The researchers found that passive copper setups did not produce a consistent improvement in plant growth or yield, with any differences described as sporadic rather than reliable. You can read the full open-access study here.
That is exactly the kind of test these claims rarely get. When someone finally coiled the wire, planted the seeds, and counted the results, the magic did not show up.
Barely, and not the way you would hope. The popular theory is that copper gives slugs a tiny shock, but a controlled trial found the effect close to useless in a real garden.
The Royal Horticultural Society ran a trial on lettuce and found that copper tape, along with grit, eggshells, pine bark, and wool pellets, made no measurable difference to slug damage.
The plants protected with copper got eaten at the same rate as the plants with no protection at all. The reason is almost funny: a slug’s thick mucus lets it glide over surfaces as sharp as glass, and a thin copper barrier is no real obstacle.
A loose coil of wire on a stick is an even weaker barrier than a continuous strip of tape. If slugs are wrecking your seedlings, copper is not the answer.

Yes, and this is the honest takeaway. The stick works as a plant support. The copper is mostly decoration.
A sturdy stake next to a tomato, pepper, or bean plant genuinely helps. It keeps stems off the wet ground, improves airflow, and stops heavy fruit from snapping the plant in a storm.
That airflow point matters more than people realize. Plants with good air movement around their leaves tend to get less mildew and rot, simply because the foliage dries faster after rain.
So if the copper-and-stick look brings you joy, stake your plants and enjoy the aesthetic. Just credit the stake, not the spiral.
Here is where I would put the energy instead. None of these are glamorous, but all of them are backed by how plants and pests actually behave.
Growing even a little of your own produce changes your relationship with food. A windowsill of herbs or a few pots of greens makes a plant-based plate feel closer and more ordinary.
That is part of why I care whether garden advice is real.
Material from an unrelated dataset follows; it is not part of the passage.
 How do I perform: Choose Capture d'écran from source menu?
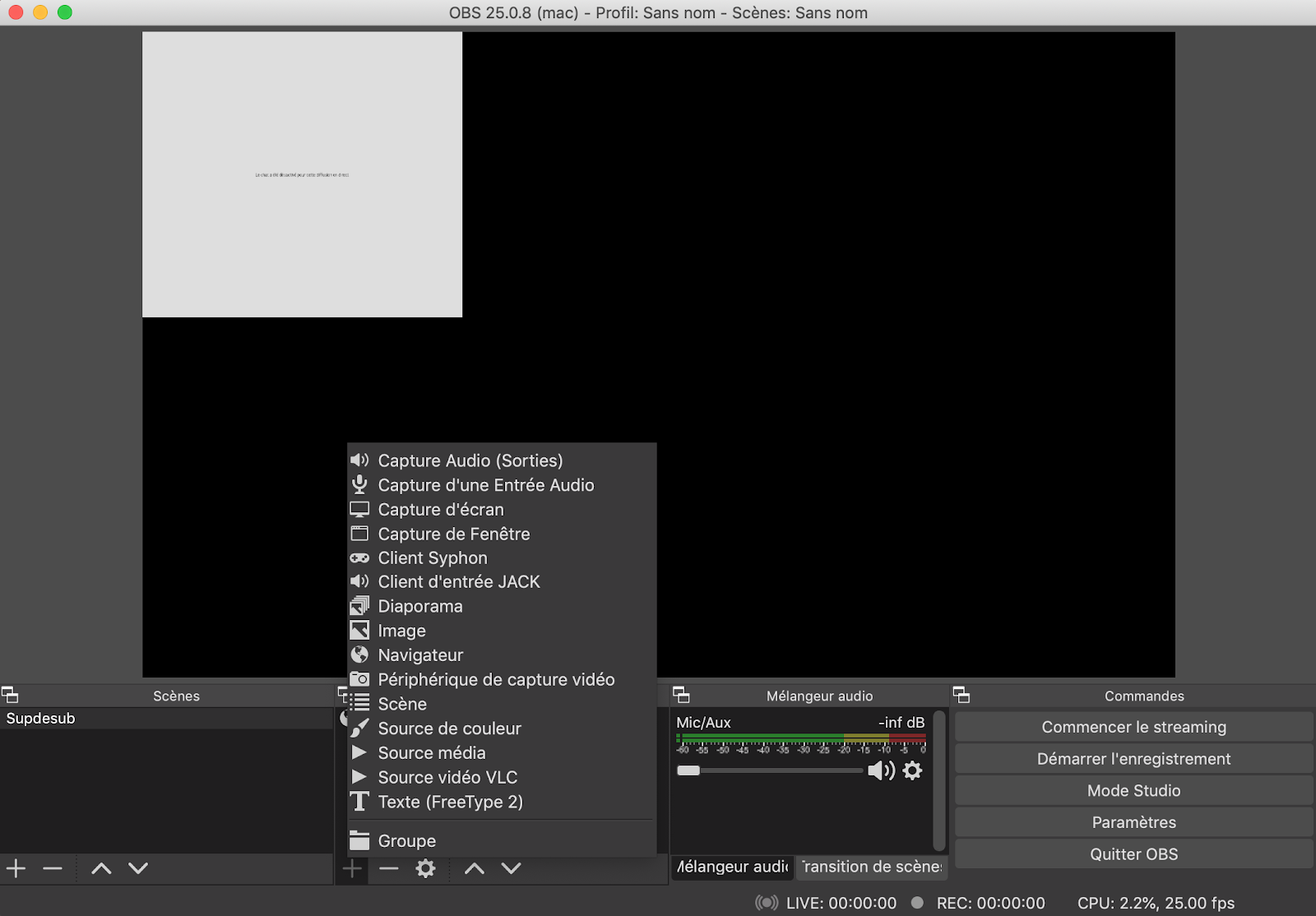pyautogui.click(x=441, y=510)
When you are leaning into more vegetables, you want trustworthy methods, not folklore that wastes a season.
If you are still building that habit, our guide on how to start a vegan lifestyle without feeling overwhelmed pairs nicely with a tiny home garden, and these 20 reasons people are going vegan in 2026 are a good reminder of why the effort is worth it.
And when your harvest comes in, you will want something to do with it, so our vegan recipes are a soft landing for whatever your stakes managed to hold up.
Not in any meaningful way. A solid copper wire dissolves far too slowly to shift the pH or chemistry of your soil, so the claim does not hold up in practice.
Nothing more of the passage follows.